I recently had a dream come true when I got to meet my marketing hero Philp Kotler. He was the author of my first marketing textbook that influenced me to get into marketing, and at 91, he remains an inspiration to me and countless others.

Although it was largely a personal conversation — he told me he loved my Marketing Rebellion book! — we also had an interesting discussion about Peter Drucker, who was my teacher and mentor in the early 1990s. Dr. Kotler said one of the great honors of his life was meeting Peter Drucker, and it was one of the few times in his life he was ever nervous!

He had some interesting observations about this great man, and I thought I would pass them on to you. A legend discussing a legend …
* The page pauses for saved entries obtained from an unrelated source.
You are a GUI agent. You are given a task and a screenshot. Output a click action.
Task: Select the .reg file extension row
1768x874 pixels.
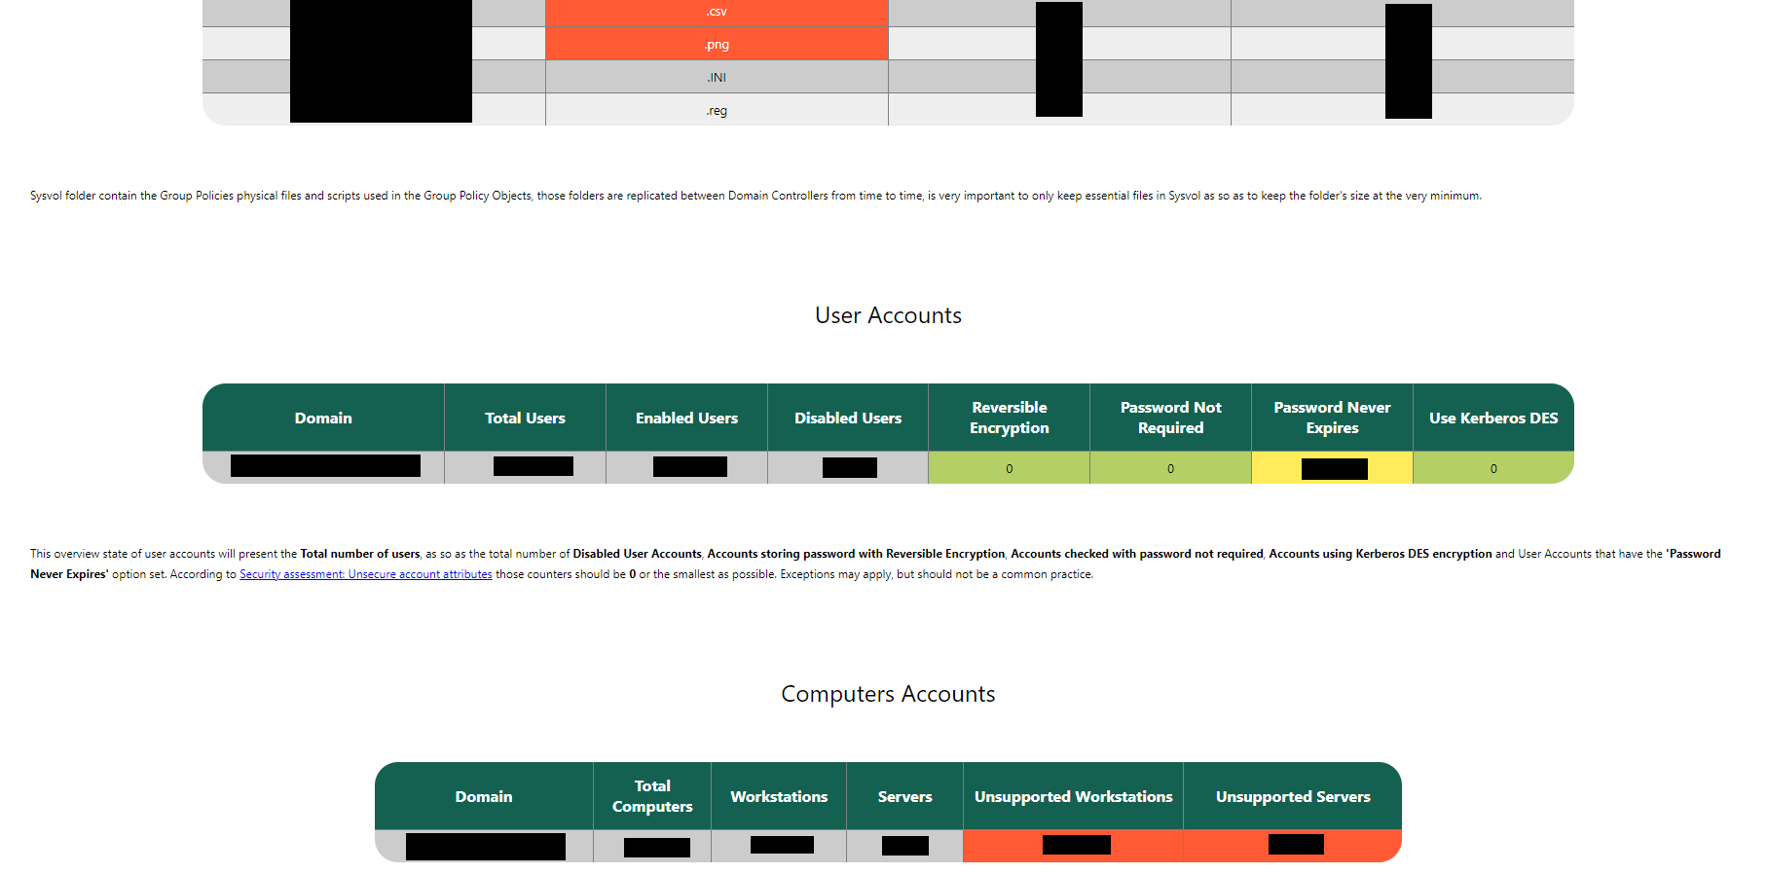(x=717, y=111)
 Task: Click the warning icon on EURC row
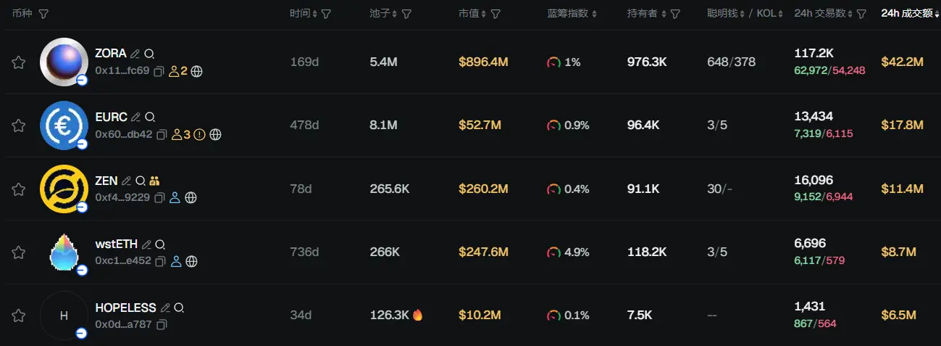pos(200,134)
Philip Kotler on Peter Drucker

Dr. Philip Kotler on Peter Drucker:

“Peter Drucker was really the first real marketer. He saw early in the 1950s that the question every company should ask is, what is your purpose? And his answer was, “not to make money.”
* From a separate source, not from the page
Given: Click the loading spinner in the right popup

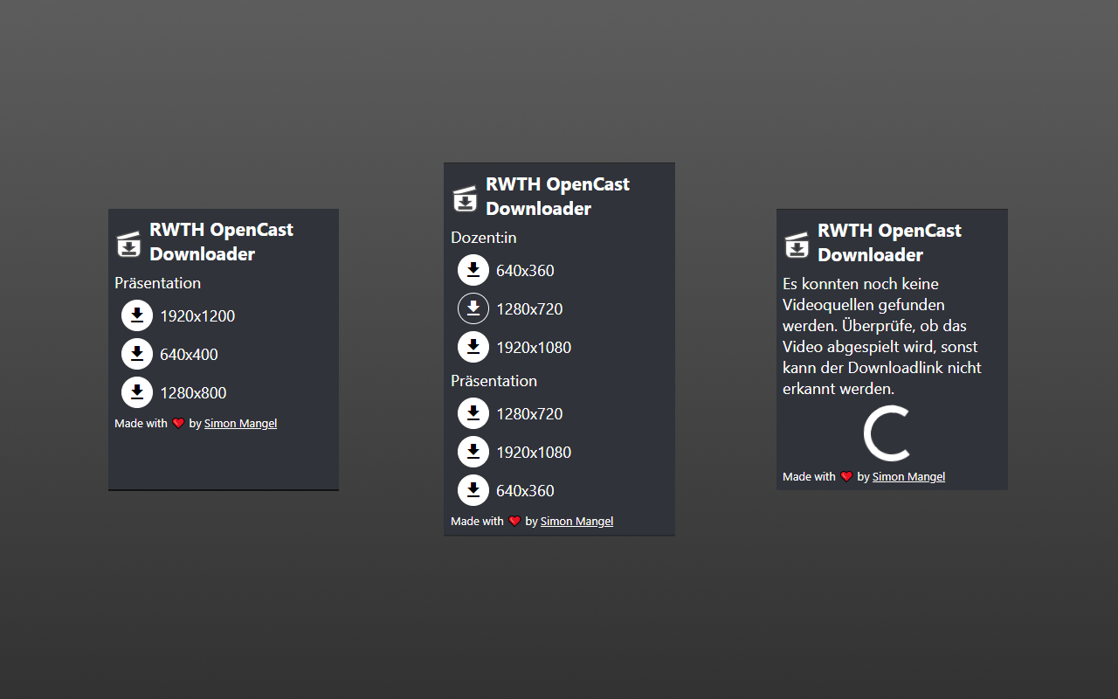Looking at the screenshot, I should coord(887,434).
“In fact, he said that making money gets in the way of doing the right things. The purpose of a business is to create a customer, and then went on to say that we better understand what is “value” to a customer, and you can’t define that unless you understand what the customer defines as value.

100 percent human content“But altogether, he saw business embracing a service philosophy. The business exists to serve. Peter Drucker always saw a company as more than just an economic machine. It was a social organization. And it has social responsibilities.

I mean, he wrote early on about what became corporate social responsibility.

“Like me, Drucker did not see marketing as an isolated function, which is a problem in universities today — creating majors and courses in silos. I teach marketing, and someone else teaches finance, and that’s not the real world. Real world problems come at the intersection of two functions, or three functions, and so on.

“Also, we need to increase students’ international perspective because they’re being trained to work for a company in just one country to sell its product within a country. We need to expand marketing skills geographically. We want our students to get acculturated into different cultures, especially where growth is occurring in the world.

“Most education is about advertising, public relations, sales, promotions, and all manner of campaigns. Maybe there’s something missing that is more basic than that. This idea — the purpose of a company is to create a customer — maybe we should teach more about how you build customer intimacy. How do you understand how people really buy, the unconscious processes? I don’t mean manipulating people, but understanding consumer psychology and respecting the psychology of the consumer.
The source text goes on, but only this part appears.